Going deeper, psychologist Rick Hanson talks about the three parts of the brain: The oldest part, the reptilian brain, is about helping us avoid harm and keeping us safe; the mammalian brain helps us understand incentives and how environmental cues shape our approach to rewards; and the primate brain is about healthy and supportive attachments. When we look at our biology and hardwired needs for security, satisfaction, and social support, we begin to understand that the fulfillment of our individual needs is inevitably tied up in our connections with others. (This is what makes physical distancing so difficult as a COVID-19 response. We literally are going against our own nature.)

Some organizations have built meditation rooms and wellness lounges and sponsor meditation groups, knowing that this practice can contribute to a person’s overall physical and mental well-being.

If we accept that self-care helps employees act and perform like leaders, and that self-care is maximized in the context of a supportive community, then it stands to reason that organizations should invest in supportive policies and programs that help employees fulfill core needs. The Leader Self-Care Project, an initiative I founded that provides skills training and strategies to organizations seeking to support employee self-care, maps the core needs of security, satisfaction, and social support onto strategies that individual employees can do on their own and strategies that an employer can sponsor.

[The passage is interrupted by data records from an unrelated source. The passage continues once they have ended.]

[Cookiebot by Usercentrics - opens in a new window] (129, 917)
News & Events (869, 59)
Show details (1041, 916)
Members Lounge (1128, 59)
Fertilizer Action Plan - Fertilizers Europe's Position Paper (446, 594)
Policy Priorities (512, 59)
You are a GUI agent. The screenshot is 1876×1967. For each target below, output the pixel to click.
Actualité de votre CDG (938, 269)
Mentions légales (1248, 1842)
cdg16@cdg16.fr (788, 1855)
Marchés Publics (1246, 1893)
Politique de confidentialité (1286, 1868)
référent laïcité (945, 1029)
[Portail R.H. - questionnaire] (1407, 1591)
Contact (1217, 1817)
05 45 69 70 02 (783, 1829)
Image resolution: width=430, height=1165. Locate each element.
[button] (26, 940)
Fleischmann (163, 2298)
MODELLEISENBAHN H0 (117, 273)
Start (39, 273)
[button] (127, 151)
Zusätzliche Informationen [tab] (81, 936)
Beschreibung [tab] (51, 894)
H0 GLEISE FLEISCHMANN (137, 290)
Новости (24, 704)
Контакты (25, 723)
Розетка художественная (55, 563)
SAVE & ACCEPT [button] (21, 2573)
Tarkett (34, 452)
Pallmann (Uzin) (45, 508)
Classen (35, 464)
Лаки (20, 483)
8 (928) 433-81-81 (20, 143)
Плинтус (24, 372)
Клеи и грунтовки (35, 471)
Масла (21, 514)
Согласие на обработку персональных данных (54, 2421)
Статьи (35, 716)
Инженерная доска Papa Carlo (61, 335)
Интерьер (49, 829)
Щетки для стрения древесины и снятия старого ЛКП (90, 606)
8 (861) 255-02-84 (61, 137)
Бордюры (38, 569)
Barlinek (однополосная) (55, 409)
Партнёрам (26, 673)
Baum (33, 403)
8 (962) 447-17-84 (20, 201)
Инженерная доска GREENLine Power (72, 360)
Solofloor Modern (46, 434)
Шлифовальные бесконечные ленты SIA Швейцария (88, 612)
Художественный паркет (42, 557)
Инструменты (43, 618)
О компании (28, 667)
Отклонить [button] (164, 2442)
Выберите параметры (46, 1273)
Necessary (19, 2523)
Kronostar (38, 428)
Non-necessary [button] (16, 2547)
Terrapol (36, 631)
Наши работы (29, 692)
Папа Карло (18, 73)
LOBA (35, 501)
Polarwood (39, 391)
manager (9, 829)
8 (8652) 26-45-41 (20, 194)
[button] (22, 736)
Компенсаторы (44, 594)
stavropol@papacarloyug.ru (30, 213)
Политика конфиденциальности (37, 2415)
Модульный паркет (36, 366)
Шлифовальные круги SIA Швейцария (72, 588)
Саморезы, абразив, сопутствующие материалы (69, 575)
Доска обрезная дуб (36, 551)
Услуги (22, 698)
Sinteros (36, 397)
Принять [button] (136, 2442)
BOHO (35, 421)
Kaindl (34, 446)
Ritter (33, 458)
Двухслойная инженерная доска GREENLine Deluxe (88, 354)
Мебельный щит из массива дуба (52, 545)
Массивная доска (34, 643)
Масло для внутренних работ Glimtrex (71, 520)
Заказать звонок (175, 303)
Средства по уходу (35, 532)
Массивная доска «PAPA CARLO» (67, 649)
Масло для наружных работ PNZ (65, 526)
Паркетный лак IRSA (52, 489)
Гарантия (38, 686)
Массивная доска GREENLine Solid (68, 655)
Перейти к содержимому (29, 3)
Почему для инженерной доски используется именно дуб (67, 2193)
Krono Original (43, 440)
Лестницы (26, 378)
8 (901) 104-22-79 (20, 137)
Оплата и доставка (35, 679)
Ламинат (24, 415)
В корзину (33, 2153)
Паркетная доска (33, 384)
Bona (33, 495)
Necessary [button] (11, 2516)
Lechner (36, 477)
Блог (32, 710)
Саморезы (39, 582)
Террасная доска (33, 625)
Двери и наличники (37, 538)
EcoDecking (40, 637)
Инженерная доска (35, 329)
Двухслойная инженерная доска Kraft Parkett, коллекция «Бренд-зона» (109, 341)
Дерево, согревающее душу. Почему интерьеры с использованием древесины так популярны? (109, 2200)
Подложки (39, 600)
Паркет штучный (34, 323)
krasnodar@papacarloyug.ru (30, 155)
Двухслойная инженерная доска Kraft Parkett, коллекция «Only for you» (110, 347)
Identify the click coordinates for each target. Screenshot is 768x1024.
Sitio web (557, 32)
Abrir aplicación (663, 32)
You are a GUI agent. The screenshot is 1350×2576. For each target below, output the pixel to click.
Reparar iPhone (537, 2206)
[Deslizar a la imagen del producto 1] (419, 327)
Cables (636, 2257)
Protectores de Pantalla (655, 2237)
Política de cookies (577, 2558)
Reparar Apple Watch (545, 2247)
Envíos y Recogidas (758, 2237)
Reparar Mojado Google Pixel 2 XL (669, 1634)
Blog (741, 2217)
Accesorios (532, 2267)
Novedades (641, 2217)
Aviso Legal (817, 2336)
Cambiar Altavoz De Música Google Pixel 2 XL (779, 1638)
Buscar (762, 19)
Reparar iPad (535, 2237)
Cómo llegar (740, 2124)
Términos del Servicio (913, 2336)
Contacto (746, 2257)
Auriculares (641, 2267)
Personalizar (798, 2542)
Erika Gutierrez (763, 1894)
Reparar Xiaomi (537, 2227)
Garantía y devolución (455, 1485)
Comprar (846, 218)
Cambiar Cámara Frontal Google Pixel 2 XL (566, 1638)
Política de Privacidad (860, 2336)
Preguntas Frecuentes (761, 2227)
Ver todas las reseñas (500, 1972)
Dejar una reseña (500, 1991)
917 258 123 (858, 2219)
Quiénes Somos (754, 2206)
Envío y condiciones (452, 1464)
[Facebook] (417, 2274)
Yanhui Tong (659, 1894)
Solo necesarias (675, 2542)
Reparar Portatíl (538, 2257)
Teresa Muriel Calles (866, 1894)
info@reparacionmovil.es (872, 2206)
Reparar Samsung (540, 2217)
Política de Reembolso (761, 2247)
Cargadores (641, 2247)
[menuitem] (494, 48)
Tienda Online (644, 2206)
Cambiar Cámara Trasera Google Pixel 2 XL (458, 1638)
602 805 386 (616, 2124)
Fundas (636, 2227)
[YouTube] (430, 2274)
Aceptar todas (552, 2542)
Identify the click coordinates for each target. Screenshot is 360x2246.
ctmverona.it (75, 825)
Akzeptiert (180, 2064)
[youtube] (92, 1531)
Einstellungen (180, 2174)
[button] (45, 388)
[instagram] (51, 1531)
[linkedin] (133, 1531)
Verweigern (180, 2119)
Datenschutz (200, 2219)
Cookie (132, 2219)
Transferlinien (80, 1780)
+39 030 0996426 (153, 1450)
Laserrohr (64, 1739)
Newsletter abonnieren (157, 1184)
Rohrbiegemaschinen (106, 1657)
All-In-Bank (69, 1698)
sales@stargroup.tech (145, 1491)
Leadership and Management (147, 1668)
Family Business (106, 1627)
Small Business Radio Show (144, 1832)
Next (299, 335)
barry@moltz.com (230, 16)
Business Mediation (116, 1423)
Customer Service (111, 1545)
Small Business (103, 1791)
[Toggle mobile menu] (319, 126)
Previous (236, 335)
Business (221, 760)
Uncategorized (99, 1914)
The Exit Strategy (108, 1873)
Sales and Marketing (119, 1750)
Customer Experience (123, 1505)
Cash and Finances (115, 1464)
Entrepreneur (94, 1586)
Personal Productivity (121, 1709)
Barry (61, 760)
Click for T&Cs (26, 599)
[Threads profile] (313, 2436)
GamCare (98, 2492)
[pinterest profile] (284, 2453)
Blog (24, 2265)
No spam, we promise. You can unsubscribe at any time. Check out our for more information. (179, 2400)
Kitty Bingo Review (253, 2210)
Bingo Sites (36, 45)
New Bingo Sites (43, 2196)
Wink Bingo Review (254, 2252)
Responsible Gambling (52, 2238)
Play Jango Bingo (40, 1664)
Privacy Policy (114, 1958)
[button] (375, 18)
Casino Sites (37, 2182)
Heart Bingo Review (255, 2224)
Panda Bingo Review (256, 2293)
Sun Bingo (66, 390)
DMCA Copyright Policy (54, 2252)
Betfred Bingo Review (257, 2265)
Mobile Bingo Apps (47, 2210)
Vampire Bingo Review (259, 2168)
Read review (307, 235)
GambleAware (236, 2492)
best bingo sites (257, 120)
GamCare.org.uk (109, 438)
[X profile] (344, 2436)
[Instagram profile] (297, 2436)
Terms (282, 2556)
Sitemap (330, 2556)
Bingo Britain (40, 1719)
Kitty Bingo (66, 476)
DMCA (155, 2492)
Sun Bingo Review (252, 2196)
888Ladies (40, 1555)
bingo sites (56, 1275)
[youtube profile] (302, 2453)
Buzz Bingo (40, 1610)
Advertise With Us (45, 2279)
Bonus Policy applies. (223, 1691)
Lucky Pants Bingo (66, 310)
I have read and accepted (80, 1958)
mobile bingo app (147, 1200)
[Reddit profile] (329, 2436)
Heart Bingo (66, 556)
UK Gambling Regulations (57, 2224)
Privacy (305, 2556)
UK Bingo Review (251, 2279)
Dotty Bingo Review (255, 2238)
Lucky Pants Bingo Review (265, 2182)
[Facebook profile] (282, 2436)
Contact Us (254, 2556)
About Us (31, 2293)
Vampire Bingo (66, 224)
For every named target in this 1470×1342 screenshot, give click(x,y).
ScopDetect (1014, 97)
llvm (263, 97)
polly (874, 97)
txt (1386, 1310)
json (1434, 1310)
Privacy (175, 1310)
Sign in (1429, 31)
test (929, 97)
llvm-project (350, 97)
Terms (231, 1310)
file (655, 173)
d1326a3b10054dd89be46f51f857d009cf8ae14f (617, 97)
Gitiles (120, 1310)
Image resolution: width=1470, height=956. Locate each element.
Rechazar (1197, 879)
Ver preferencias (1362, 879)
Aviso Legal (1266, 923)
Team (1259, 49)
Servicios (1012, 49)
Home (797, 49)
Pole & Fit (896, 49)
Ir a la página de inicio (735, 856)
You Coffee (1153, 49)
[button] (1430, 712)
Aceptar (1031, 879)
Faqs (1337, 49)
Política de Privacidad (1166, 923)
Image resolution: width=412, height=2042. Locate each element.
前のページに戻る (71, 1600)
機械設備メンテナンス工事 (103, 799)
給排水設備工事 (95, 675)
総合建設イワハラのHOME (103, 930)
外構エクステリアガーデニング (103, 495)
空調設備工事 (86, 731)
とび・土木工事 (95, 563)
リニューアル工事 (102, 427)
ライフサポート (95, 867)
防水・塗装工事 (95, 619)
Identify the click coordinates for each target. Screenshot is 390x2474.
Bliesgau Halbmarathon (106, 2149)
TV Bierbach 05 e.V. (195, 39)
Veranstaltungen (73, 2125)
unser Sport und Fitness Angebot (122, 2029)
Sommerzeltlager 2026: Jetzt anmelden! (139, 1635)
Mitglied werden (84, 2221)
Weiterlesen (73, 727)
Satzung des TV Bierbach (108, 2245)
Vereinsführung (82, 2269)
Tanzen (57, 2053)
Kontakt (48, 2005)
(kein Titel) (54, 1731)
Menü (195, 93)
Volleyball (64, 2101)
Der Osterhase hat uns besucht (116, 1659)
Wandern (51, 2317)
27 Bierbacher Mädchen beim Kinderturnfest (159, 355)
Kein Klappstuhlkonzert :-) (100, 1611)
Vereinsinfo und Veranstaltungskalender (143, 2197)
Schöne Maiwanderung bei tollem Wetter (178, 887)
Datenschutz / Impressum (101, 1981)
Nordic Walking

What might these strategies look like? Some organizations have built meditation rooms and wellness lounges and sponsor meditation groups, knowing that this practice can contribute to a person’s overall physical and mental well-being. In the nonprofit sector, there is a growing movement to support grant-funded sabbaticals for executive directors, so they can take time to recharge, reflect, and return to work with new vision and energy. Google famously started a “20 percent time” policy, advocating for employees to spend part of their workday on side projects that could benefit the company. The time and space to think and reflect in different ways is an important form of self-care, and the policy has resulted in new product ideas for Google.

With the pandemic allowing so many people to work from home, organizations can offer other forms of self-care support for employees. Routines like building in break time during the day, for example, and encouraging employees to use this time for nonwork activities, which can be as simple as walking, reading, or talking with coworkers, can help employees destress. Organizations can ask employees what onsite and online classes they are interested in ― yoga, meditation, painting, learning a new language ― and then offer them at various times to accommodate schedules. Virtual water cooler conversations and sponsored support groups for parents provide important points of social reinforcement and connection. From organization-sponsored mindfulness groups to providing space for creativity, these paradigm shifts in self-care can help an organization build leadership capacity in employees.

COVID-19 has taught us a lot about what we need as humans ― that self-care is a necessity. Organizations can choose to create spaces and promote learning that empowers employees to meet their core needs, thereby making them feel more secure, fulfilled, and connected. By expanding our understanding of self-care, we are taking our first steps toward putting the employee at the center of an organization’s success.